Lot 35: John Sell Cotman (1782-1842)


June 5, 2006
London, United Kingdom

More About this Item


Rievaulx Abbey, Yorkshire
signed 'J.S. Cotman' (lower right)
pencil and watercolour with scratching out
11 7/8 x 8 1/4 in. (30.3 x 21 cm.)

Artist or Maker

John Sell Cotman (1782-1842)


London, Agnew's Annual Watercolour Exhibition, 1934, no. 94.


S. Kitson, The Life of John Sell Cotman, London, 1937, p. 51, note 1.


A.P. Oppé.
Sir Gervase Beckett, Bt.
George Lake.
with Agnew's, London, where purchased by the present owner.


Etched in reverse with differences, and published 4 September 1810.

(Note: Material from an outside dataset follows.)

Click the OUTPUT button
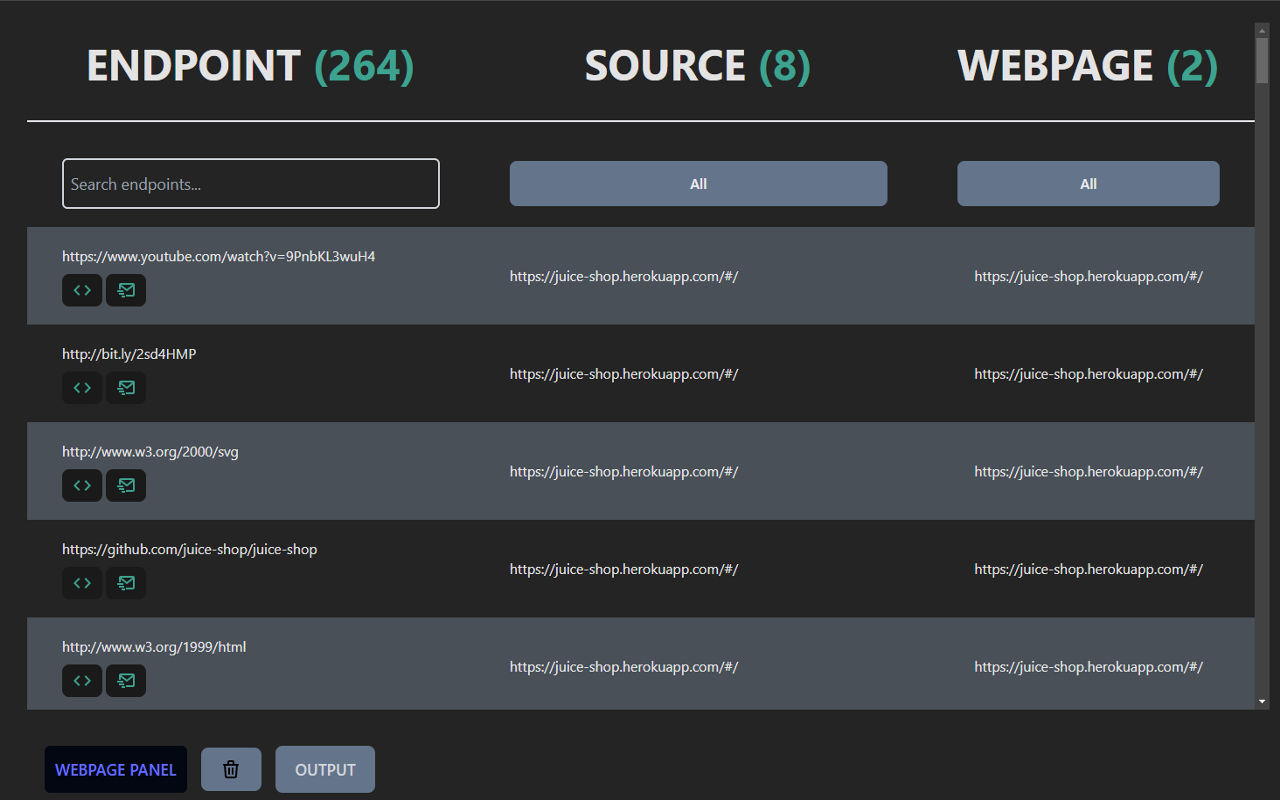Screen dimensions: 1280x800 [324, 769]
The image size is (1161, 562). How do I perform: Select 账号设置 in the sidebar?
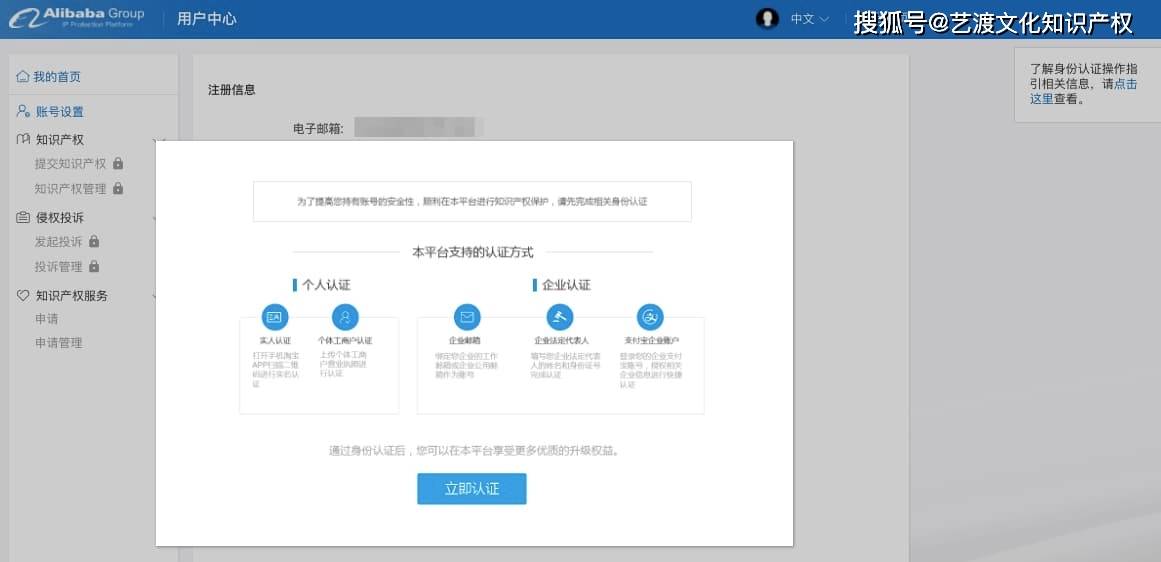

Towards the end of June 1803 Cotman and Paul Sandby Munn (1773-1845) left London and boarded the coach for Yorkshire. Recently the journey to the romantic north had become established as an essential experience for a young landscape artist. Girtin had toured Yorkshire, Durham and Northumberland in 1796 and Turner followed in 1797, both securing the patronage of Edward Lascelles of Harewood House. When they reached York the two artists stayed with the Cholmeley family of Brandsby Hall, having already become acquainted with Mrs Cholmeley's brother, Sir Henry Englefield. They arrived at Brandsby on Thursday 7 July 1803.

On Saturday 9 July Cotman and Munn went to Helmsley and from there they visited nearby Rievaulx Abbey. Mrs Cholmeley wrote to her son Francis that 'they returned last Sunday night from Rivaulx [sic] in raptures, thinking it altogether the finest ruin they had ever seen. Many of the watercolours, etchings and drawings from this trip are reproduced in D. Hill, Cotman in the North, New Haven and London, 2005, pp. 25-33. From the watercolours Cotman executed it seems that his interest lay in the ruined parts of the Abbey rather than the whole; architectural accuracy was subordinated to the aim of depicting the picturesque. Cotman returned to Rievaulx during a three day visit to Helmsley in August of the same year.

The present watercolour depicts the east end of the Abbey taken from the outside of the South Arcade. A watercolour of the same part of the Abbey, but from a different angle, is in the Victoria and Albert Museum, and a pencil drawing from a more distant viewpoint is in Tate Britain, London (D. Hill, op.cit., pp. 30-31, pls. 30 and 33).